Task to complete: Please restate verbatim the lines that open the listing below, ending with the line in which "Given: Tick the" occurs.

The data:
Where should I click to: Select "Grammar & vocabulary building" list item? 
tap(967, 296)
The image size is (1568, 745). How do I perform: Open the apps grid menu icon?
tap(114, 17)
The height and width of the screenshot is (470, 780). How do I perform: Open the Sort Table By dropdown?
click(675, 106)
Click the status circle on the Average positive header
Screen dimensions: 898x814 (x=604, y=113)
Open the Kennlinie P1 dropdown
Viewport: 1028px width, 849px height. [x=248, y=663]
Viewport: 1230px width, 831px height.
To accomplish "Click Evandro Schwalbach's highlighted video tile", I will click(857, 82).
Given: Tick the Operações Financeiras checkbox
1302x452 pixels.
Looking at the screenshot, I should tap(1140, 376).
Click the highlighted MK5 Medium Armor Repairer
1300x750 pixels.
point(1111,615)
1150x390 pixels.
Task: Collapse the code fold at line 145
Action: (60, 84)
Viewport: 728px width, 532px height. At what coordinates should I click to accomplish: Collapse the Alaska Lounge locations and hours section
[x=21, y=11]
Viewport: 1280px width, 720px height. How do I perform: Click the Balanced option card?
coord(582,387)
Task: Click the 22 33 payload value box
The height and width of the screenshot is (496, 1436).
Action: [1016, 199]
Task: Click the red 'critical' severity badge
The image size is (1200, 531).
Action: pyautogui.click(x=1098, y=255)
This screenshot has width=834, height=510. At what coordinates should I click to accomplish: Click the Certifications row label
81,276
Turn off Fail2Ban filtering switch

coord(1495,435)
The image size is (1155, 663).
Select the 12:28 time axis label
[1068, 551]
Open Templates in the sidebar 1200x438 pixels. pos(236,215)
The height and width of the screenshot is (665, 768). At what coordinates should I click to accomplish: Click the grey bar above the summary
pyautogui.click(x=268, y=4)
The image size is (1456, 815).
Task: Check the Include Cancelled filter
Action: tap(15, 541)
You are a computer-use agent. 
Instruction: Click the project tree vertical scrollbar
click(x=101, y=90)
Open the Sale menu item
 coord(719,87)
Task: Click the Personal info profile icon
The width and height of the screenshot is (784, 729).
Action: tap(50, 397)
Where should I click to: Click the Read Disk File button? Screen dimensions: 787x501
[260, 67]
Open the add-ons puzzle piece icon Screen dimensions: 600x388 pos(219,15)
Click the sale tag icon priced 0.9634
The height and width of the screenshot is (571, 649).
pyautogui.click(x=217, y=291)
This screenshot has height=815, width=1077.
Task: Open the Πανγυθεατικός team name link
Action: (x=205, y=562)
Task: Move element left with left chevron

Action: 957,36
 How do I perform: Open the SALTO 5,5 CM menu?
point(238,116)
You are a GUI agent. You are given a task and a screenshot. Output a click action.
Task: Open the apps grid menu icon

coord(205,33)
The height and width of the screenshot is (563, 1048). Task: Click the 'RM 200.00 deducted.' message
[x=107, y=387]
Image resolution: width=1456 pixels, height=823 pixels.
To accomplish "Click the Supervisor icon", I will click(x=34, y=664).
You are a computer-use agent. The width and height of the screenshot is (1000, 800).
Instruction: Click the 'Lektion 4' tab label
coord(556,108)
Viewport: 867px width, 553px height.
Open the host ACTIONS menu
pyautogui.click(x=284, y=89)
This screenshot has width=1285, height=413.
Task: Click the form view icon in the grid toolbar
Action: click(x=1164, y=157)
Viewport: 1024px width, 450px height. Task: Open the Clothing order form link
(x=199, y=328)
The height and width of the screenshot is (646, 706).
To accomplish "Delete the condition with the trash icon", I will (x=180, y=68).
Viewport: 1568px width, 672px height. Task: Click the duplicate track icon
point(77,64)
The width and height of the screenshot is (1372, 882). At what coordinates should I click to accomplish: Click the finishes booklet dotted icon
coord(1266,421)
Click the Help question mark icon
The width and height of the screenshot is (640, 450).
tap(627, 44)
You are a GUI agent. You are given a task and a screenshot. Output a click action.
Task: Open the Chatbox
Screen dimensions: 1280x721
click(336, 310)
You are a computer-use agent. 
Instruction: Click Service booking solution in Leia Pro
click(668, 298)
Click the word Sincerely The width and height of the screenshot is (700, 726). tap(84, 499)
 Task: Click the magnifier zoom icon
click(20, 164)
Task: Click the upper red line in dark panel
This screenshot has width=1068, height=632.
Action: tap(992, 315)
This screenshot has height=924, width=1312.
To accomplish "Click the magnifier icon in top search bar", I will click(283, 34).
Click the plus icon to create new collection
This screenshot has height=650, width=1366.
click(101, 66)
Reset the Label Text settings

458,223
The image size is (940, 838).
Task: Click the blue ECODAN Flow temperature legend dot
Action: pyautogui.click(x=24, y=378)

Solved problem:
Where should I click to: Select "Grammar & vocabulary building" list item? 
tap(967, 296)
The image size is (1568, 745). How do I perform: Open the apps grid menu icon?
tap(114, 17)
The height and width of the screenshot is (470, 780). How do I perform: Open the Sort Table By dropdown?
click(675, 106)
Click the status circle on the Average positive header
Screen dimensions: 898x814 (x=604, y=113)
Open the Kennlinie P1 dropdown
Viewport: 1028px width, 849px height. [x=248, y=663]
Viewport: 1230px width, 831px height.
To accomplish "Click Evandro Schwalbach's highlighted video tile", I will click(857, 82).
Given: Tick the Operações Financeiras checkbox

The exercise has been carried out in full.